Prothero thought the surgical removal of his legs and a 12-day hospital stay would trigger more help. Instead, he was sent back to the Stillwater apartment where the infection occurred and without any additional staffing. Almost immediately, he resumed his search for a personal care assistant, or PCA, calling and emailing every home care agency he could find. Most agencies declined once he explained that he was a quadriplegic with high medical needs and relied on Medical Assistance, the public insurance program that caps reimbursement rates at $19.60 an hour for home care providers.

"You could spend all day, every day on the phone trying to find a home care worker — and still come up empty," said Prothero, a former volunteer fireman and U.S. Army veteran. "So [hospitals] send you home and hope for the best."

Even for someone who relies on a wheelchair, the loss of limbs can disrupt one's balance. On his first day home from the hospital, Prothero nearly toppled out of his wheelchair and smashed his face against his refrigerator door. He had forgotten that he no longer had legs for support when he reached for things. The mishap left him with a badly bruised lip.
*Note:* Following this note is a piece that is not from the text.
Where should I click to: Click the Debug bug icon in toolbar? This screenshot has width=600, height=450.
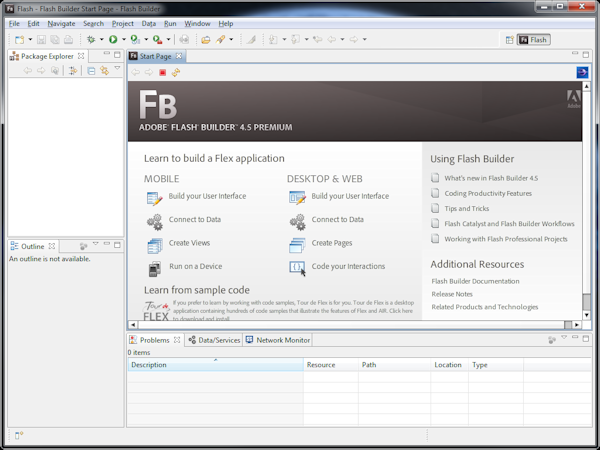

"My entire center of gravity has changed," said Prothero, as he poured food for his yellow Labrador retriever, Summer. "It's disorienting."

As a quadriplegic, Prothero has lost most of the feeling in his arms and legs. Even so, he suffers from a condition known as neuropathy, which causes a sharp prickling sensation in his limbs. To his surprise, Prothero said his brain is still receiving this sensation from his amputated limbs — a phenomenon sometimes referred to as "phantom pain" by neuroscientists. "I still have feeling in my legs even though they're not there," he said, "which is hard to wrap my head around."
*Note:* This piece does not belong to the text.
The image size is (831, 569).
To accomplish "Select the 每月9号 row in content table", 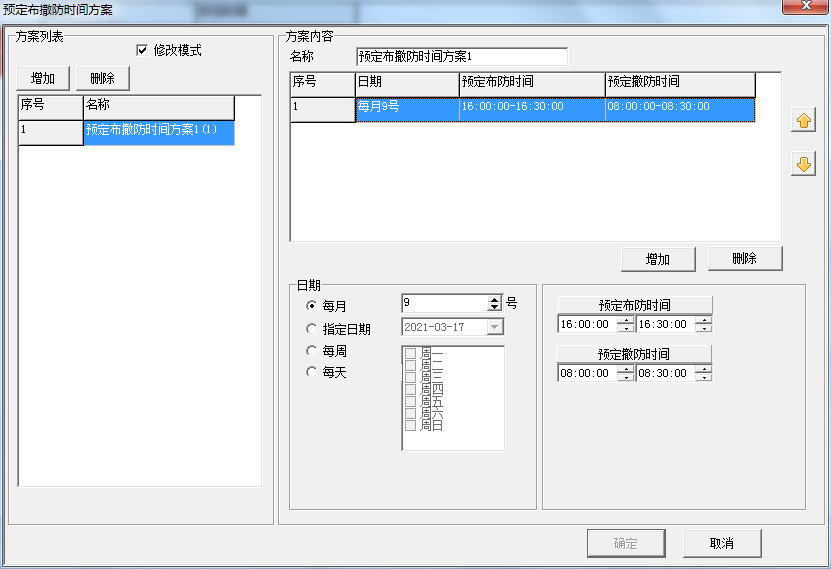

Prothero primarily needs help for several hours in the morning and several hours in the evening, but his routine was upended in July when the personal care aide who helped him on the evenings and weekends departed for a higher-paying job. Soon after, his other longtime caregiver, Julie Britton, 50, had to cut back her hours because of health problems. Suddenly, Prothero was immobile for long stretches of the day and night, with no one to help him in and out of his wheelchair.

"More than ever, I'm really afraid for anyone with complex medical needs who lives alone," said Dena Belisle, president of the Minnesota First Provider Alliance, an Oakdale-based association of personal care assistance providers. "If they don't have family support ... then they are often just one minute away from going into a nursing home or a group home."
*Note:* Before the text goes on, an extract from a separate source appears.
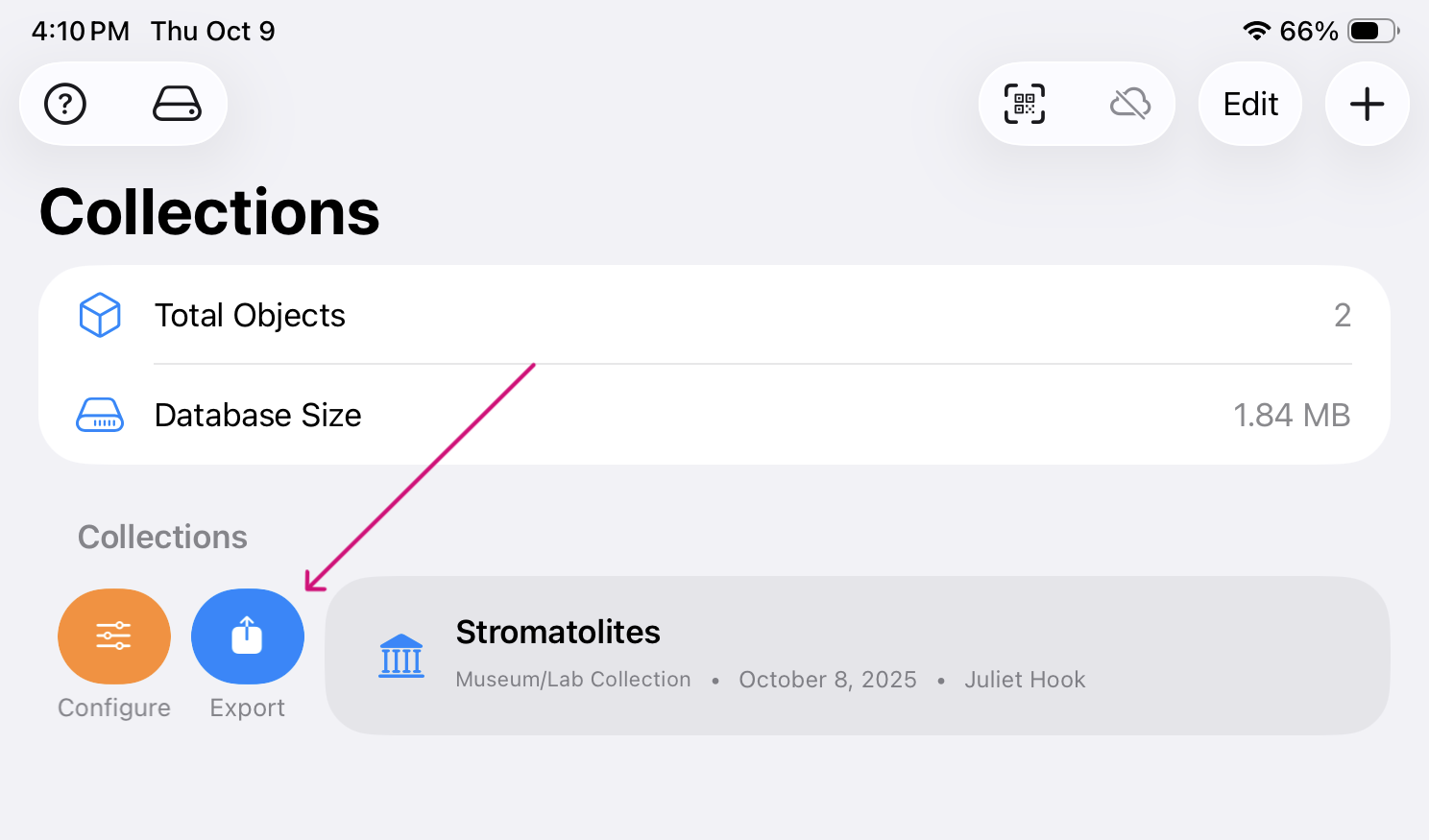
Task: Open the Stromatolites collection row
Action: click(857, 656)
Like many home care workers, Britton has had to teach herself how to provide complex care. Until last week, she had never provided wound care for an amputee. To learn, Britton watched a video — taken on Prothero's smartphone — of nurses at Regions Hospital cleaning and wrapping surgical gauze around his rounded stumps. Now Britton is trying to replicate this professional level of care from Prothero's bedroom, while making $12.80 an hour as a PCA with no benefits.

Many of Prothero's family members have stepped forward to help — transferring him to bed some nights and calling home care agencies for help.

"In a country where we should have the best medical care, we seem to go out of our way not to take care of people," Prothero said. "Taking care of our disabled and our seniors is just not a priority."

Despite his ordeal, Prothero was in good spirits last week after returning home from the hospital. As he sat in bed, he cracked morbid jokes about his surgery — "Well, I used to be five foot eleven!" — and about using his severed limbs as table legs. He was also thankful that the surgery had stopped the infection's spread, which had caused his feet to become so swollen they resembled "Hobbit feet." In keeping with his offbeat humor, the license plate on his accessible van reads "QUADROD."

"I know that I'm not the only person in this position, though my situation may be more," he said, pausing as he searched for the word. "Drastic."